How to debug Access Violation that it thrown from windows library ucrtbase?

How to debug Access Violation that it thrown from windows library ucrtbase? - python

My app (java based) launches python for Windows, which, in turn, calls os.spawnv to launch another python.
From time to time I am having Access Violation exception.
00 005eedb0 763e68f3 ucrtbase!<lambda_7d9ee38b11181ddfdf5bd66394e53cb7>::operator()+0x1b
01 005eedfc 763e65d9 ucrtbase!construct_environment_block<char>+0xdb
02 005eee14 763e7aba ucrtbase!common_pack_argv_and_envp<char>+0x31
03 005eeebc 763e778a ucrtbase!execute_command<char>+0x62
04 005eeee8 763e8066 ucrtbase!common_spawnv<char>+0x13f
05 005eeef8 65a323d7 ucrtbase!_spawnve+0x16
06 005eef38 65a360c6 python35!os_spawnve_impl(int mode = 0n0, struct _object * path = 0x03adfde0, struct _object * argv = 0x03b258a0, struct _object * env = 0x03b25a80)+0x1a7 [c:\build\cpython\modules\posixmodule.c # 5299]
I've set bp on c:\build\cpython\modules\posixmodule.c # 5299 and here is what I see in python sources
Py_BEGIN_ALLOW_THREADS
spawnval = _spawnve(mode, path_char, argvlist, envlist);
Py_END_ALLOW_THREADS
I've checked all arguments twice: they are ok. mode is 0, path_char is path to my interpeter, argvlist and envlist are both char**: NULL-terminated arrays of NULL-teminated strings.
So, it is not python fault.
I know that _spawnve is not thread safe, but there is only one thread.
I do not have sources nor private symbols for MS ucrtbase. What is the right approach to investigate it?
--
What is the difference between ucrtbased.dll and ucrtbase.dll?
Should I compile Python against ucrtbased.dll to find more symbols?

Aha! Mystery solved.
See https://bugs.jython.org/issue29908 for details, but basically spawnve() is broken. It relies on these secret current directory environment variables that start with an =, and is likely to crash if the environment doesn't contain them.
cmd.exe and explorer.exe set them when launching processes, but if you launch a process yourself with a constrained environment that doesn't include them, then that process itself tries to call spawnve() you are heading to crash land.
The workaround is to set at least one environment variable that matches the pattern; e.g. =c:=pants and you are good.

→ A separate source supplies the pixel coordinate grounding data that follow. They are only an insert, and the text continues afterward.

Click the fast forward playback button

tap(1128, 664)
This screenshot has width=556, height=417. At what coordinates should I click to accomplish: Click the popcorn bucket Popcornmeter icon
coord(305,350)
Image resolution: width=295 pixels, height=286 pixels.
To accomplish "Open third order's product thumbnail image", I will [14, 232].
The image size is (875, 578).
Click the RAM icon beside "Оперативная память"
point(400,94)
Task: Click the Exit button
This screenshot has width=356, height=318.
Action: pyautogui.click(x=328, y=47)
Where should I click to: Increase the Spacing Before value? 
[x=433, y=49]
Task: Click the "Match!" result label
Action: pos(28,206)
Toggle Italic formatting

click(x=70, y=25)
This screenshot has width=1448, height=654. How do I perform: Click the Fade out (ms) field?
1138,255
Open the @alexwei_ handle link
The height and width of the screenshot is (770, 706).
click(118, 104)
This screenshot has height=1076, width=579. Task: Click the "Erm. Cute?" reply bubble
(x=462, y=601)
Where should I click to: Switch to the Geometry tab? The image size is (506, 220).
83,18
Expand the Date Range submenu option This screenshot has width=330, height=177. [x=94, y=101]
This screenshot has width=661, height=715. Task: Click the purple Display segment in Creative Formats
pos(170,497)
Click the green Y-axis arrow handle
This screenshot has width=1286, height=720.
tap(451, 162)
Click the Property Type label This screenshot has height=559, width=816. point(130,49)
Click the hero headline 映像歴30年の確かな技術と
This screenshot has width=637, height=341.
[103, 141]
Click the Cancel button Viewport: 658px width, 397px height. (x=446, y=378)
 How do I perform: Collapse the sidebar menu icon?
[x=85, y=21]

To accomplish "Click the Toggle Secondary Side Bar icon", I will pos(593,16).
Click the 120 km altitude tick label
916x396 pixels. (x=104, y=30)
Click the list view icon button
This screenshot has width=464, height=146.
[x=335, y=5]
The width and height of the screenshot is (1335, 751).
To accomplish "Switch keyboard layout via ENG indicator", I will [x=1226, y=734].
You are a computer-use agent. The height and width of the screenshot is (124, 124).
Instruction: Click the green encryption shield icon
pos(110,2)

I have just encountered the same problem while trying to build SciPy; an access violation is thrown as part of setup.py trying to spawnve() a C compiler.
I haven't gotten to the bottom of it yet, but stepping through the disassembly, in my case at least. Here's what happens:
Calls get_environment_from_os() which gives you a pointer to the current process's environment variables.
Iterates through this list of null-terminated strings looking for environment variables whose name starts with an '='
Apparently this is Windows's way of expressing the set of current directories, e.g. there should be an environment variable '=c:' with a value like "c:\mystuff"
It never finds any, and trundling off into uninitialized memory in its futile quest.
Boom.
Inspecting the memory address returned by get_environment_from_os() shows me a pretty sane looking list of environment variables, but none whose key begins with an '=' character.
I'm still digging into exactly why and how things get into this state; it doesn't always seem to happen which makes me suspect threads, but like you, I can't find any evidence to back this up; though I don't have intimate knowledge about how distutils works.

Related

How do I apply the printers.py modification? (Linux OS)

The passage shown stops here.